А может быть, записную книжку? Есть совсем дешевые. А может быть, — так не хочется и не можется сейчас, в последнюю предъелочную минуту, идти, — ничего? Просто — позвали на елку. Где же, вообще, дарят? Ведь это только детям дарят… По грубости самоуговоров и заемности доводов — ясно: подарок нужен. Только вот: перчатки или бумагу?
Перчатки, оказалось, были уже куплены матерью мальчика: «теплые, прочные, а то у нее, бедной, совсем рваные. После того, как я у нее побывала — в этом холоде — мне все время хочется для нее чего-нибудь теплого. Авось, не обидится». (От русских — обида! Все равно, что нищий подал.)
Наличие перчаток установило бумагу. «От пяти до шести франков, не дороже семи-восьми, в крайнем случае десять, Что-нибудь неяркое, для пожилой дамы»…
(«Пожилой» — когда вот-вот рассыпется, и «дамы», когда — Mlle Jeanne Robert!)
Très distingué — parfaitement distingué — tout ce qu'il y a de plus distingué — on ne peut plus distingué… (6 frs… 9 frs cinquante… 12 frs cinquante… 18 frs.)[96]

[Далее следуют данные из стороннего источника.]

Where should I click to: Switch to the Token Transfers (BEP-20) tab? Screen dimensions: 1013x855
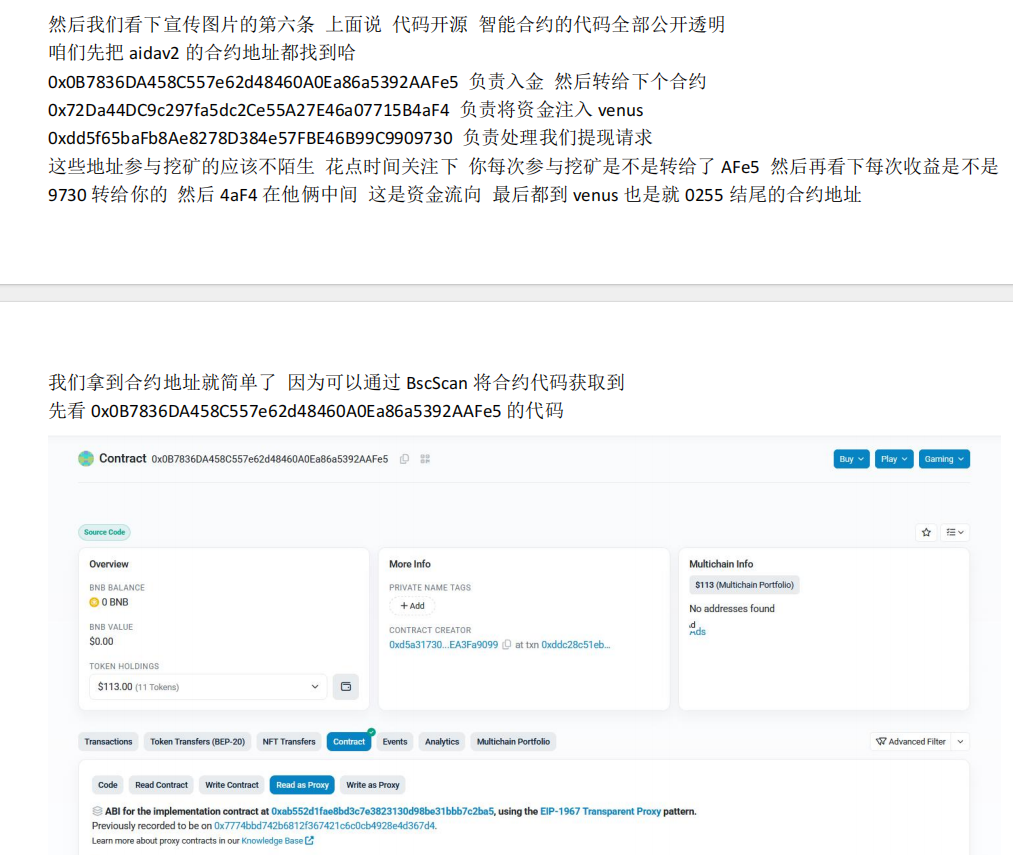(197, 742)
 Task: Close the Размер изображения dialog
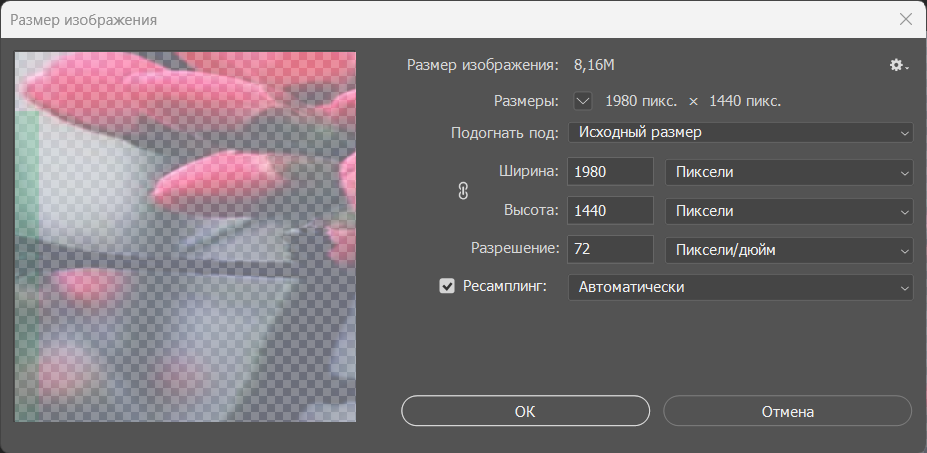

Коробки, с легким картонным громом, громоздятся. Одно — видно, другое — скудно, третье — нудно, четвертое — дорого, пятое — дорого, шестое — дорого. И, как всегда, с возгласом: «Ah, il у en a encore une que j’oublie»[97] — последняя — та самая. (Как бы проверка точности нашего вкуса, легкий искус его — приказчиком…)
Голубая. Полотняная. С голубыми же цветочками на крышке, до того простыми, что не смешными. Без зубцов и якобы английской шероховатости краев… Много. Сходно.
— Rien de plus pratique et de plus distingué. Et pas cher du tout, Madame, quarante feuilles et quarante enveloppes. Un bon cas de profiter.[98]
Дома, еще в дверях:
— Аля! Есть подарок мадмуазель.
* * *
A Mademoiselle Jeanne Robert pour notre Noël russe — Ariane[99] — не магазинная, ибо не безымяная уже, коробка лежит под елкой, рядом с розовым свертком — d’Olègue (от Лелика). Скоро елка, скоро мадмуазель. Она была в России, но с тех пор (пятьдесят лет назад) была ли на русской елке? Кстати, озабоченные достачей елки — в последнюю минуту в цветочном магазине у станции — не удосужились освежить приглашения, и идет она не на елку, а на обычный четверговый урок, первый после ее (французских) каникул. Идет на урок, а попадет на елку. — И знаешь, Лелик, ничего не говорить, просто ввести. — Или сказать, что нынче занимаемся внизу. — Потому что наверху не топлено. Словом, мадмуазель на елке детям затмевает елку. (Так праведник ждущим ангелам должен застилать небо, на которое вовсе не знает, что попадет.)